> _What you have to do_
Pick out each line in these entries that contains the string "value".

(Saved data entries)
== Segment start ==
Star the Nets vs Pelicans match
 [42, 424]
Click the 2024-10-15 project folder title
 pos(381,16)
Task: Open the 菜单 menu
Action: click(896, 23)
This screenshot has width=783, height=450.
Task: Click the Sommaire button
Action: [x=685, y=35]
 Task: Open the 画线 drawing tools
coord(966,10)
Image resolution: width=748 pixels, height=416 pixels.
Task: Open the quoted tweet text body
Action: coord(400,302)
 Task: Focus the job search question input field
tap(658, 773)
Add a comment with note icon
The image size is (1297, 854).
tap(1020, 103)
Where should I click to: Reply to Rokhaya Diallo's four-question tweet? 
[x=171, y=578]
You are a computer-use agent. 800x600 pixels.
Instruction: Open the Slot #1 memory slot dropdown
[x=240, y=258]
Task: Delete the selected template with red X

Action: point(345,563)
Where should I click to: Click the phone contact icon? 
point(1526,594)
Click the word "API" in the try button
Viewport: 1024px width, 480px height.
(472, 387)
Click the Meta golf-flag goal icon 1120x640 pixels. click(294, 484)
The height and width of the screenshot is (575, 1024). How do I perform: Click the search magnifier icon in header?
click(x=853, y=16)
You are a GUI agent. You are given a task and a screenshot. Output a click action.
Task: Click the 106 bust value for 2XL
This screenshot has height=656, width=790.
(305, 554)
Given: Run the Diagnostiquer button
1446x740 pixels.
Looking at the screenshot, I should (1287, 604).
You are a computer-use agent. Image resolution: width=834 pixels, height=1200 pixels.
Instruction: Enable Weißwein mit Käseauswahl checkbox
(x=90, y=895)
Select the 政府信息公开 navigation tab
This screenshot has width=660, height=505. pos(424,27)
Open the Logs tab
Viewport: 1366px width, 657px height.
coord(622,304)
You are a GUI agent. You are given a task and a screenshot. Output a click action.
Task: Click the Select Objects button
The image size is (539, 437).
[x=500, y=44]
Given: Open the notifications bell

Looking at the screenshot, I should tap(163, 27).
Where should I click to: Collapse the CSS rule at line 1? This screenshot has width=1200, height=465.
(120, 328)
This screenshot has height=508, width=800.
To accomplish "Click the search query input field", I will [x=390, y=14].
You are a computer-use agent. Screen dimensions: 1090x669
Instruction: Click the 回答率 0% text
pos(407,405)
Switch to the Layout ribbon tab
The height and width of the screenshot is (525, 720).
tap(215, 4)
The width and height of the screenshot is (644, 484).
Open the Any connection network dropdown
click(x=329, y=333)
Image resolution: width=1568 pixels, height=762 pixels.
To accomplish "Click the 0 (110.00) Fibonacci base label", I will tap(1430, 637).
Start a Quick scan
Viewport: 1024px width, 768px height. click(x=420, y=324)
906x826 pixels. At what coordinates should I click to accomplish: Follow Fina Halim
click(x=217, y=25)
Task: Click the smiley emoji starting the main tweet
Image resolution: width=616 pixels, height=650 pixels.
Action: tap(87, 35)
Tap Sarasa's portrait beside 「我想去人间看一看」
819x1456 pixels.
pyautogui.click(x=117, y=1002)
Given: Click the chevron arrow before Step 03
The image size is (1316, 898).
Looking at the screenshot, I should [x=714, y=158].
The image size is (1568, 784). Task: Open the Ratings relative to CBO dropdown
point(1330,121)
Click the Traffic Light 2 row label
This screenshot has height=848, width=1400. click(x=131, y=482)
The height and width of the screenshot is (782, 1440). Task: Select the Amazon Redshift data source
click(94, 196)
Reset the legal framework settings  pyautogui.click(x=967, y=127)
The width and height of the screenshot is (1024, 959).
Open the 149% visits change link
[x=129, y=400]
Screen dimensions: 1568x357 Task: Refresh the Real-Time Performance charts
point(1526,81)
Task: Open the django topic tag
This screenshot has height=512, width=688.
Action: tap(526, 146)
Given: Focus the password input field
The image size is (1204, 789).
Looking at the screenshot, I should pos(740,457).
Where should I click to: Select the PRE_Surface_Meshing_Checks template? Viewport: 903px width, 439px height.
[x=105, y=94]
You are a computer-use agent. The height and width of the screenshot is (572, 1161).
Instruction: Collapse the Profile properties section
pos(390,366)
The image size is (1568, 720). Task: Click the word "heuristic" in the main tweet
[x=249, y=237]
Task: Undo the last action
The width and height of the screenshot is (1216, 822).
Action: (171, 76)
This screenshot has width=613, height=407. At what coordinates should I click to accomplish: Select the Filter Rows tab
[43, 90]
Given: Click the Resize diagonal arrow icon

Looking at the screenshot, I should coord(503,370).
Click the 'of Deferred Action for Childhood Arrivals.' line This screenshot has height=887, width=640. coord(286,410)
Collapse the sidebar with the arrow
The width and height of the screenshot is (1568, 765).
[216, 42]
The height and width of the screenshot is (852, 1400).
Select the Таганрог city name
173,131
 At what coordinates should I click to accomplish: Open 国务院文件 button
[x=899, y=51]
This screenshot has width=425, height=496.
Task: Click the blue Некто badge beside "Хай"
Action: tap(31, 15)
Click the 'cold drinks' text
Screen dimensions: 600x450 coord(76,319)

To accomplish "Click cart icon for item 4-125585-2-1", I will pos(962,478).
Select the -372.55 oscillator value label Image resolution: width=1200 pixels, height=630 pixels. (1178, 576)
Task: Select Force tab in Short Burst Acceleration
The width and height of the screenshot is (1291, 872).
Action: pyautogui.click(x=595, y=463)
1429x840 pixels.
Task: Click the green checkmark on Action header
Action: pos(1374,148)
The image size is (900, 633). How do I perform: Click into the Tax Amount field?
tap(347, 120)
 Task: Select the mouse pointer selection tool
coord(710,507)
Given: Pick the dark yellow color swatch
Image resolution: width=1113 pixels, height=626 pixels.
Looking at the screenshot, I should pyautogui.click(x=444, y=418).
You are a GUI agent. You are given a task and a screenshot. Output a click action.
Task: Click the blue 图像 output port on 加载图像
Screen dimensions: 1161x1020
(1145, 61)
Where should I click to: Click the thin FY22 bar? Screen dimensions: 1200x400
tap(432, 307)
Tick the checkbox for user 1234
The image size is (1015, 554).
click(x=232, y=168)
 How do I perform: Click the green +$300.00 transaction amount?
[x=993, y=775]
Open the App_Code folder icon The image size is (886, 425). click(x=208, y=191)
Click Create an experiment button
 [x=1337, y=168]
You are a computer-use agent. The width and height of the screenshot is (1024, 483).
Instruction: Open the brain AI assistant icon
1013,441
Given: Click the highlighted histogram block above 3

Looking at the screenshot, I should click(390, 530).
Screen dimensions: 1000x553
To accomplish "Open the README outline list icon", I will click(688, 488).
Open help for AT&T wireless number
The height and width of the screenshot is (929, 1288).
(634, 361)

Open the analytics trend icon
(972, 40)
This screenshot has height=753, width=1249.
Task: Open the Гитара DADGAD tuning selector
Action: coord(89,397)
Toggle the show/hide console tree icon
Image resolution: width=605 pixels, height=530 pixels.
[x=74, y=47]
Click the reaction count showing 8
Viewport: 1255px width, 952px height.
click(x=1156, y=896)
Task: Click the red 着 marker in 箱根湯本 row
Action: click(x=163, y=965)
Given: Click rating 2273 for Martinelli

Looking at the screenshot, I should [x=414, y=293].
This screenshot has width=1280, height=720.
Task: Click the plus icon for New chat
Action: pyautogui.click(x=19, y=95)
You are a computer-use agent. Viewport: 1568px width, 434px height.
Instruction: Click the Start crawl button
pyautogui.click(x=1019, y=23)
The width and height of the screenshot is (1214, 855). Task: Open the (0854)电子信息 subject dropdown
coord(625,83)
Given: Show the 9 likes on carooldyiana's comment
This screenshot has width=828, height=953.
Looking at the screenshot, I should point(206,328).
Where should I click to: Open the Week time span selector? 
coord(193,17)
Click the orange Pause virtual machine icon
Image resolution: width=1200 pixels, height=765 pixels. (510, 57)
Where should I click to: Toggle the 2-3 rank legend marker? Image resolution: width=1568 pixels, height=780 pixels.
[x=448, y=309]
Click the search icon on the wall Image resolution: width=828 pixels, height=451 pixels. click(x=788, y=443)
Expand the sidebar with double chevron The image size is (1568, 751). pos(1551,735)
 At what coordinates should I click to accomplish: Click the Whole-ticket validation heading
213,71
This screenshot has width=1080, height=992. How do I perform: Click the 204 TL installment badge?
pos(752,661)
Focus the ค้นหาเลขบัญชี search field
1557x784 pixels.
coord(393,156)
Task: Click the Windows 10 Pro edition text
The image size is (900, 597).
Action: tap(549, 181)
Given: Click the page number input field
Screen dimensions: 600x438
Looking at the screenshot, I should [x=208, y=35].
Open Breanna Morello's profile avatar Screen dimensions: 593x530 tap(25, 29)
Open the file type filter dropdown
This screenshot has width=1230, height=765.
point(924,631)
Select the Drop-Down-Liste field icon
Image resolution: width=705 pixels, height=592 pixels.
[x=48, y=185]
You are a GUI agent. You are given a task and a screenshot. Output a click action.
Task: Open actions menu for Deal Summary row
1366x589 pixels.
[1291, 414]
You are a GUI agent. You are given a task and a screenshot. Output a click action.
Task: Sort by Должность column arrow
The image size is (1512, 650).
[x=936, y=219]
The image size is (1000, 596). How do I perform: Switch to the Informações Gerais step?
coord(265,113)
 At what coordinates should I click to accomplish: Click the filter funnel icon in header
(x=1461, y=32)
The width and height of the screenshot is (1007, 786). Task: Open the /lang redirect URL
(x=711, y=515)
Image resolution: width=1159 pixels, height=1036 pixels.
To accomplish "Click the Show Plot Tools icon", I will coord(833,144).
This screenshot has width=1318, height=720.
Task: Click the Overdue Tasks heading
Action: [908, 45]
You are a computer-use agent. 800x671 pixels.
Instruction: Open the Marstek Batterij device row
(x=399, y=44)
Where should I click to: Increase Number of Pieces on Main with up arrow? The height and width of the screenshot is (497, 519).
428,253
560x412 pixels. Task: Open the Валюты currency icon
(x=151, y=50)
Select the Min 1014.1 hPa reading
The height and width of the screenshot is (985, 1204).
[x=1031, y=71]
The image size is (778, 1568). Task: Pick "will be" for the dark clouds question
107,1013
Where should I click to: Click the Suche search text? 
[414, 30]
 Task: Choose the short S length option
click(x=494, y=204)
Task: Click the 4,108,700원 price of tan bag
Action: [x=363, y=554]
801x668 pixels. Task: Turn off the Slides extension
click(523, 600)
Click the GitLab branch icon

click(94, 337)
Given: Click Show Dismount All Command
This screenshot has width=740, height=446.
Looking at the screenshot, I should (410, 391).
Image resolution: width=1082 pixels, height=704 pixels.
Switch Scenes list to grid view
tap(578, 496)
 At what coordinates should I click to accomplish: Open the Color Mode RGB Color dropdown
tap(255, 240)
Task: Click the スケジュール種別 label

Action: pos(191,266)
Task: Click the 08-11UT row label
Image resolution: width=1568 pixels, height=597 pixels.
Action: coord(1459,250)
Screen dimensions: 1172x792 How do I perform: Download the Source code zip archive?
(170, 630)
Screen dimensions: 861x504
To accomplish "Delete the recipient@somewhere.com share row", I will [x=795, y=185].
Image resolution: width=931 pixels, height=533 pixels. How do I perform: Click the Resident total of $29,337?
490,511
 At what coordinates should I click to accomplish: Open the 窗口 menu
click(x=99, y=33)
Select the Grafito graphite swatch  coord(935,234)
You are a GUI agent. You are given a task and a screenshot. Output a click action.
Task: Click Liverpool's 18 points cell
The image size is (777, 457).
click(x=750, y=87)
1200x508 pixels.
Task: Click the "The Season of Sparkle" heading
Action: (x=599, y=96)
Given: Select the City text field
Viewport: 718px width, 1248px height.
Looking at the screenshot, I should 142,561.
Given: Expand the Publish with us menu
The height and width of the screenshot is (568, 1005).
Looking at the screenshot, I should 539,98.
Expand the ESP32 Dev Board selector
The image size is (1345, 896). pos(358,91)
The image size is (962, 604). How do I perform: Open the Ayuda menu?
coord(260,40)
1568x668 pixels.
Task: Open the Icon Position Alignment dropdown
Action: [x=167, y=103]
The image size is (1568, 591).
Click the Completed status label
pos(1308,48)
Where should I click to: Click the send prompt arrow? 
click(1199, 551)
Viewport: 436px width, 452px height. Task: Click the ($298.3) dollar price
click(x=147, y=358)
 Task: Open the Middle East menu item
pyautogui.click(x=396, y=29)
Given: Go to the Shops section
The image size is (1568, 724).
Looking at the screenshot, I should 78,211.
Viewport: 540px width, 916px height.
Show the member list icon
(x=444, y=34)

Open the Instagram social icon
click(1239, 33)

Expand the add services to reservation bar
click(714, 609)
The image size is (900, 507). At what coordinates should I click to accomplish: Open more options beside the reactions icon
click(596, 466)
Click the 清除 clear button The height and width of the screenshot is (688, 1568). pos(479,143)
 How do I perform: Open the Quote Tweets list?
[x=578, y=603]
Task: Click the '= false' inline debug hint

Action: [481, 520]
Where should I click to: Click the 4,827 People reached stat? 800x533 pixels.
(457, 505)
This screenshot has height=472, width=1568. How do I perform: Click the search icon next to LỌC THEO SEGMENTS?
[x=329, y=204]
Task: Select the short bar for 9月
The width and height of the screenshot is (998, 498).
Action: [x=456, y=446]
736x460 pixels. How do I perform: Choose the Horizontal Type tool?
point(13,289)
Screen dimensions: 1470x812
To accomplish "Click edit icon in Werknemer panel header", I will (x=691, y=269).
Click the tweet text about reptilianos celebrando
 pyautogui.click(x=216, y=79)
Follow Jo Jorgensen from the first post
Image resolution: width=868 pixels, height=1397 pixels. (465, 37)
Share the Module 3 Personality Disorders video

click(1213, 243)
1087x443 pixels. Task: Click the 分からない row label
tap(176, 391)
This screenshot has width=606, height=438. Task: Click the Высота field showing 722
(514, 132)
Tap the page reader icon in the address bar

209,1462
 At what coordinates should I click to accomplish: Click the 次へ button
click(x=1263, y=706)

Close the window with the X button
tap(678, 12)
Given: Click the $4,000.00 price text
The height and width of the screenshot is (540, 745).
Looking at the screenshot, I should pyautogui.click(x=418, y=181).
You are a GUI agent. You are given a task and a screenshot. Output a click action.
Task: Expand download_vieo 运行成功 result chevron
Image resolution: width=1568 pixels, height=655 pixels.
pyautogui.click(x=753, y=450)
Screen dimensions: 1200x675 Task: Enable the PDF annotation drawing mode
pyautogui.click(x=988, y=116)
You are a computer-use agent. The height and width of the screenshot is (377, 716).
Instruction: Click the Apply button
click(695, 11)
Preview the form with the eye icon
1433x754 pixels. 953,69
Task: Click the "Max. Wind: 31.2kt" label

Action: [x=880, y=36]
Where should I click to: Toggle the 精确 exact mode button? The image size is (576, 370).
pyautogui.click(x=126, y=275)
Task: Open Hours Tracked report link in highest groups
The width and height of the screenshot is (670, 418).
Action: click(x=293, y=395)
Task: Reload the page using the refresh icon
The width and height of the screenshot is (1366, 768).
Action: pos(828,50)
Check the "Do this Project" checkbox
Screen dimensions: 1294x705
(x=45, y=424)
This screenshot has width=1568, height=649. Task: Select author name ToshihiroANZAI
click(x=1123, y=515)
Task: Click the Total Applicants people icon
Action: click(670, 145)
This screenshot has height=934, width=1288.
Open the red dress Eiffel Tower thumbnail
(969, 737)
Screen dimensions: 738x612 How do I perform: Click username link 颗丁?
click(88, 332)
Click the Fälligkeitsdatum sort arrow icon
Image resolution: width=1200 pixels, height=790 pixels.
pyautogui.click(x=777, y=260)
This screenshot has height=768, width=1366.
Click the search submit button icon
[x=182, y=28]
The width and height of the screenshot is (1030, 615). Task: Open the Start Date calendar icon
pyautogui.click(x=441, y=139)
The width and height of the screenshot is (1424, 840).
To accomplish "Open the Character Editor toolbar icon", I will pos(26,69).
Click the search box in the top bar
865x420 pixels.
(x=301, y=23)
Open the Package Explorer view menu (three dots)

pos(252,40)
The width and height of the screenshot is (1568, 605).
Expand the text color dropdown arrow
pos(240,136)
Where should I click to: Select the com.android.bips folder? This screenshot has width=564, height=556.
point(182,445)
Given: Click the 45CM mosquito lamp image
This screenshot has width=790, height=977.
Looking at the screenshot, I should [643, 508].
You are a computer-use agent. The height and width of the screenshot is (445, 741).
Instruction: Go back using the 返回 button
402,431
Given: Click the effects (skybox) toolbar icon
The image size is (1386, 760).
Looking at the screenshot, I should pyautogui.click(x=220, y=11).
== Segment end ==
> _Output for this task_
Task: Click the 106 bust value for 2XL
Select the -372.55 oscillator value label Image resolution: width=1200 pixels, height=630 pixels. (1178, 576)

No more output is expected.